Iranian and Egyptian Presidents Agree to Support Hamas
On Tuesday, Iranian President Mahmoud Ahmadinejad telephoned Egyptian President Hosni Mubarak in the first instance of direct contact between the two national leaders. They discussed the presidential crisis in Lebanon and the fact that Israel had reduced its fuel trade with Gaza in response to Hamas’s rocket attacks.
“The more Palestinians are martyred, the heavier our duties become.
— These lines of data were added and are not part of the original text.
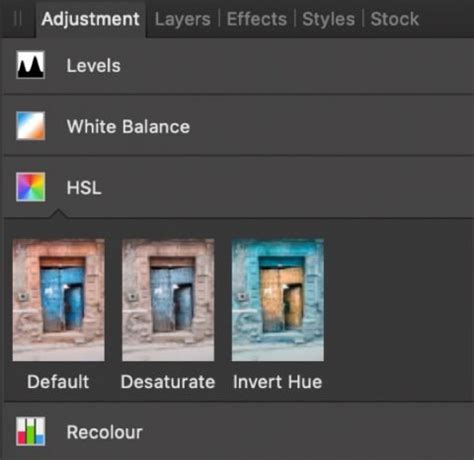Open the Effects tab
Screen dimensions: 474x460
(257, 19)
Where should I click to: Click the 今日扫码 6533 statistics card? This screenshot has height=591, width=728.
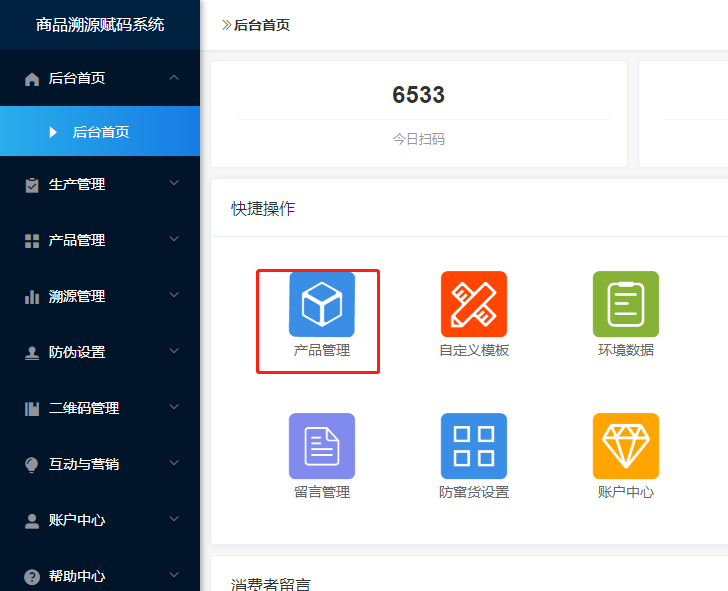[x=418, y=114]
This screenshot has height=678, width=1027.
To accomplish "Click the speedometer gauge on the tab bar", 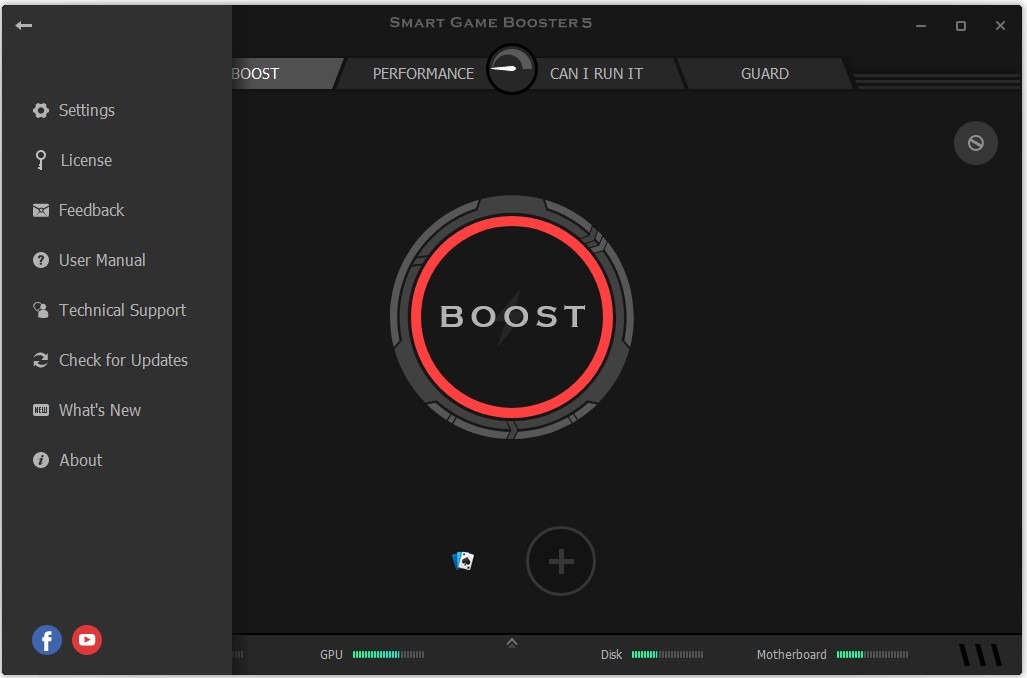I will tap(511, 70).

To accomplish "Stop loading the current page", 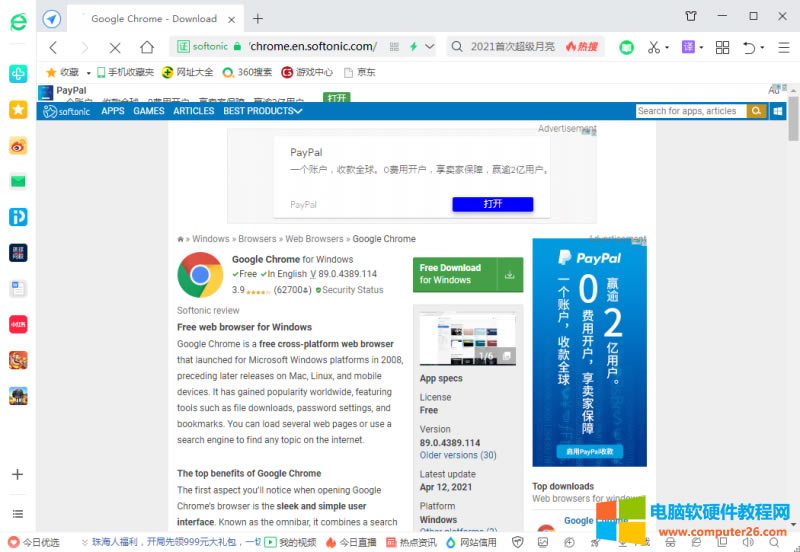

It is time for us to save Palestinians from this intolerable situation,” Ahmadinejad told Mubarak. “We should push for lifting the siege of Gaza and help provide basic living requirements to Palestinians.”
“Gaza should be supplied with food, medicine and fuel as soon as possible,” Mubarak agreed.
This call came the day after Mubarak phoned Israeli Prime Minister Ehud Olmert, urging him to “stop the Israeli aggression against the Palestinian people.”
The timing of the conversation between the leaders of Iran and Egypt is particularly interesting in light of what followed the next day, when Hamas blew open Gaza’s border with Egypt. Mubarak has allowed Palestinians to traverse the Rafah crossing between Gaza and Egypt for the past two days; Gaza residents are freely crossing over into Egypt for the first time since the Hamas takeover in June.
This first instance of direct contact between the presidents of Egypt and Iran shows not only how far the two countries have come toward restoring full diplomatic relations, it also shows how aligned the thinking of the two national leaders has become.
Egypt and Jordan are the only two Middle Eastern nations that have a peace treaty with Israel. Now, the Egyptian president is cooperating with Israel’s greatest enemy, criticizing the Israeli prime minister for reducing fuel imports to a terrorist regime that is launching rockets into Israeli territory, and supporting that same terrorist regime with food and other goods. He is acting more like an ally of Iran and Hamas. Expect Egypt’s cooperation with Iran to continue to surge in the months ahead.